Uciekałem przed Bożym Miłosierdziem. Wolę nawet nie myśleć, do czego byłbym zdolny, gdybym uległ wtedy rozpaczy.
Zaczął się przełomowy, ale jednocześnie bardzo bolesny i ciemny okres mojego nawrócenia. Z perspektywy czasu widzę jednak, że był on konieczny, abym przemyślał i zrozumiał wiele spraw. Traktuję to jako cenne doświadczenie, choć jednocześnie nie chciałbym go już powtarzać. Straciłem bowiem wówczas praktycznie całą nadzieję na ratunek, uważałem, że jestem już potępiony i moje dalsze starania w powrocie do Boga nie mają już sensu, bo On mi już tego nie przebaczy. Szatan robił wszystko, by mnie utwierdzić w tym przekonaniu, zniechęcając do dalszej modlitwy i chodzenia do kościoła, podsuwał mi również myśli o samobójstwie i to prawdziwy cud, że tego wtedy nie zrobiłem. Z wielkim trudem wykonywałem swoje codzienne obowiązki i z lękiem wychodziłem z domu. Oparciem w tym czasie była dla mnie rodzina i przyjaciele, którzy widząc, że coś jest ze mną nie tak, mocno się za mnie modlili. Jednocześnie Bóg przez różne wydarzenia i okoliczności pokazywał mi, że nic nie jest jeszcze stracone i dawał mi nadzieję. Pamiętam, jak raz wróciłem zdołowany z pracy do domu i natrafiłem na stole na rozłożone czasopismo religijne, które czytała wcześniej moja żona. Nie wiem już dokładnie, czego dotyczył artykuł, ale zwróciłem od razu uwagę na fragment z „Dzienniczka” Św. Faustyny:
„Gdy dusza ujrzy i pozna ciężkość swych grzechów, gdy się odsłoni przed jej oczyma duszy cała przepaść nędzy, w jakiej się pogrążyła, niech nie rozpacza, ale z ufnością niech się rzuci w ramiona Mojego miłosierdzia, jak dziecko w objęcia ukochanej matki. Dusze te mają pierwszeństwo do Mojego miłosierdzia. Powiedz, że żadna dusza, która wzywała miłosierdzia Mojego, nie zawiodła się ani nie doznała zawstydzenia” (Dz 1541).

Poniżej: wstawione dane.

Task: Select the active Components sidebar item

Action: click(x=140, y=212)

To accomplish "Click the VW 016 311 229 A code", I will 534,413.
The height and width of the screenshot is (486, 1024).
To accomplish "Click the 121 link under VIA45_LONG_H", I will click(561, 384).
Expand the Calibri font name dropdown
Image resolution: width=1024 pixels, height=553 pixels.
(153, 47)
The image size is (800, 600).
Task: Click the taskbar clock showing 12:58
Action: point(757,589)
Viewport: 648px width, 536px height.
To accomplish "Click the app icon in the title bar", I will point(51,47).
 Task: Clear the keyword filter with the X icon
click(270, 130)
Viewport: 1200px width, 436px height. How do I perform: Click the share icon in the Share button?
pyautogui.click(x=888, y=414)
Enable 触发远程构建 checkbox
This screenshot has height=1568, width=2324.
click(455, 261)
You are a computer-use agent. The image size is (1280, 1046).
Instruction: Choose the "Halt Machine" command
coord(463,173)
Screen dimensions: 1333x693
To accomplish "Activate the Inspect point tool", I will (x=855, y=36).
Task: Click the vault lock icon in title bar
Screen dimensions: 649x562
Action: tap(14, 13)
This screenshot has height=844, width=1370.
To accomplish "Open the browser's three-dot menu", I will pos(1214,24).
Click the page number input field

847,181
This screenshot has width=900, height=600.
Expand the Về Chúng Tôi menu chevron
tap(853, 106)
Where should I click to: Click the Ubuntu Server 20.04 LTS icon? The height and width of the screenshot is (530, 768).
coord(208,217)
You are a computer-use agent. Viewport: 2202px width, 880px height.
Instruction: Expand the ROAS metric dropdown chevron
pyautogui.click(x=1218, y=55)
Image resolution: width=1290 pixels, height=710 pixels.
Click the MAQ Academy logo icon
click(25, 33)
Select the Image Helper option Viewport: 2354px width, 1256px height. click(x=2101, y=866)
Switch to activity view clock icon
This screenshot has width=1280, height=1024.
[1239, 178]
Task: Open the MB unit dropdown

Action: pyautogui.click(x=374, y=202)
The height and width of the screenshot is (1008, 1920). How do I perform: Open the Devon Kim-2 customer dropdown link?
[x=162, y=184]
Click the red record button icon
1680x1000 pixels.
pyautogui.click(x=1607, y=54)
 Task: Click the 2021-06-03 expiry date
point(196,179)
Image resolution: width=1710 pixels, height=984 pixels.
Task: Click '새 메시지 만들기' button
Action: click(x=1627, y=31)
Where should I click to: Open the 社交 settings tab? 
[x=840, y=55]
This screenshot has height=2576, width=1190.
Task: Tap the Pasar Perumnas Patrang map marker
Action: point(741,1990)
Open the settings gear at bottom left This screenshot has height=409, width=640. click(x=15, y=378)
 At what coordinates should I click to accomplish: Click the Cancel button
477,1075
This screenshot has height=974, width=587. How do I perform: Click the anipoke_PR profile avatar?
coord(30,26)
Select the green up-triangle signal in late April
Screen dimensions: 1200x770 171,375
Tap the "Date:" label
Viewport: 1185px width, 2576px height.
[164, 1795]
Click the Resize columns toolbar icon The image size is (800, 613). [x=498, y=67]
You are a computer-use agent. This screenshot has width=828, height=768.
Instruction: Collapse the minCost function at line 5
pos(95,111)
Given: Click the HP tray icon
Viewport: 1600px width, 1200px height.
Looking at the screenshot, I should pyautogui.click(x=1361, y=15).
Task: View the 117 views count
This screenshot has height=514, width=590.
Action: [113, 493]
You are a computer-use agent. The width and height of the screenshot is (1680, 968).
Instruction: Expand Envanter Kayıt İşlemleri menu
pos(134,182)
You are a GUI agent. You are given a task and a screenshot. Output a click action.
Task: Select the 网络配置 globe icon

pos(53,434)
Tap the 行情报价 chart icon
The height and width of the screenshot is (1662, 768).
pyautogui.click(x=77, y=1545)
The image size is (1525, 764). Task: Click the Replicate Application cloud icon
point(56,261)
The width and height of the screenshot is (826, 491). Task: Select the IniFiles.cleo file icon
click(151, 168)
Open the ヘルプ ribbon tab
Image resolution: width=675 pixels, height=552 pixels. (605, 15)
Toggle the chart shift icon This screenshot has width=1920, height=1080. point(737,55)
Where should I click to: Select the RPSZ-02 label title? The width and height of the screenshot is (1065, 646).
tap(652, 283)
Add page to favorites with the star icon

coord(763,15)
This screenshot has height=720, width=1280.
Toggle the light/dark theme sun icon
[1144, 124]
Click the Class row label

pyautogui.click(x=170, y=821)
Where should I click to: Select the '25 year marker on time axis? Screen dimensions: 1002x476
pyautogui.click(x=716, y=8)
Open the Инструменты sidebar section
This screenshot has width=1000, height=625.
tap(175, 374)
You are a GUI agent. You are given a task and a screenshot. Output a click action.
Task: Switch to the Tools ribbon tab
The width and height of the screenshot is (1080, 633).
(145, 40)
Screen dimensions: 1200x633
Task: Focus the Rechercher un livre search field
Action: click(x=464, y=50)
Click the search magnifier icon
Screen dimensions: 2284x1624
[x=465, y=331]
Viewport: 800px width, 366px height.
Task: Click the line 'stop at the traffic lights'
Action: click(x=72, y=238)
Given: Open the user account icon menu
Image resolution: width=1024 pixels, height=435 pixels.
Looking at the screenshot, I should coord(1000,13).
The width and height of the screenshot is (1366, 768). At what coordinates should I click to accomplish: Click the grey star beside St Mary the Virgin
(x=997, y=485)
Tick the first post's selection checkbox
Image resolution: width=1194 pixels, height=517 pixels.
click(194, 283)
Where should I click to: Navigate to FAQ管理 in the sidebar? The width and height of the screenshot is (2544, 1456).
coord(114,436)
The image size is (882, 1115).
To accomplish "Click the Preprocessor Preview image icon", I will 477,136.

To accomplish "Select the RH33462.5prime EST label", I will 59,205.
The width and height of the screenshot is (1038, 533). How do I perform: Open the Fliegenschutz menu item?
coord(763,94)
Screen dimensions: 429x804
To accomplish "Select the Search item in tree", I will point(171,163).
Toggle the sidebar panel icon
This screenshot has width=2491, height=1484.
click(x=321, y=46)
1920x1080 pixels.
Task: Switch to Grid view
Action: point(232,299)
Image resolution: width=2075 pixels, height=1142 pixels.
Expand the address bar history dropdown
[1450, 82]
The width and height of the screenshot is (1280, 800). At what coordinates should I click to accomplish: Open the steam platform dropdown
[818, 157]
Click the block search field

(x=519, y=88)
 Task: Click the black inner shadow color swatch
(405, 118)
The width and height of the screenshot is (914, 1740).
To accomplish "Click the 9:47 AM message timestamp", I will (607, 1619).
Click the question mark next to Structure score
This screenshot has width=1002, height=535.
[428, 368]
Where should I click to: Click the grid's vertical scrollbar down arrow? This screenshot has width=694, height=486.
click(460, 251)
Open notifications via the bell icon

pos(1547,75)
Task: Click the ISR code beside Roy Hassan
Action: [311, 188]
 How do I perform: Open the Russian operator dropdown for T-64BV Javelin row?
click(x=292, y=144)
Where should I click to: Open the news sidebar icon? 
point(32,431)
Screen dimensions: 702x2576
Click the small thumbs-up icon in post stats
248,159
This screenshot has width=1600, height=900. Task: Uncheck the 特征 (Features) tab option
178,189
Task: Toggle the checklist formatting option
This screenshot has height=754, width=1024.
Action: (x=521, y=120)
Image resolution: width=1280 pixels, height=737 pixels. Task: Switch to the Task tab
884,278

Te słowa napełniły mnie wielką otuchą, choć nadal targały mną wątpliwości. Niedługo po tym udałem się do kościoła i modląc się przed Najświętszym Sakramentem zapytałem, co mam zrobić. Usłyszałem wtedy w moim wnętrzu mocny głos, który wypływał z tabernakulum ze słowami: „zrób rachunek i przyjdź”. Byłem zaskoczony tak konkretną odpowiedzią, ale po trochu nadal nie dowierzałem, dlatego kontynuowałem modlitwę z prośbą o pomoc. W tej samej chwili podeszła do mnie z drugiej części kościoła starsza kobieta (widywałem ją wcześniej w kościele, ale się nie znaliśmy) i powiedziała, że jak chcę iść do spowiedzi, to ksiądz czeka na mnie w konfesjonale. Nie poszedłem wtedy do niego, bo ksiądz ten był Anglikiem, a ja nie posługiwałem się tym językiem na tyle swobodnie, aby się wyspowiadać, jednak wiedziałem już, że Pan Jezus chce, żebym się z Nim spotkał w sakramencie pokuty i pojednania.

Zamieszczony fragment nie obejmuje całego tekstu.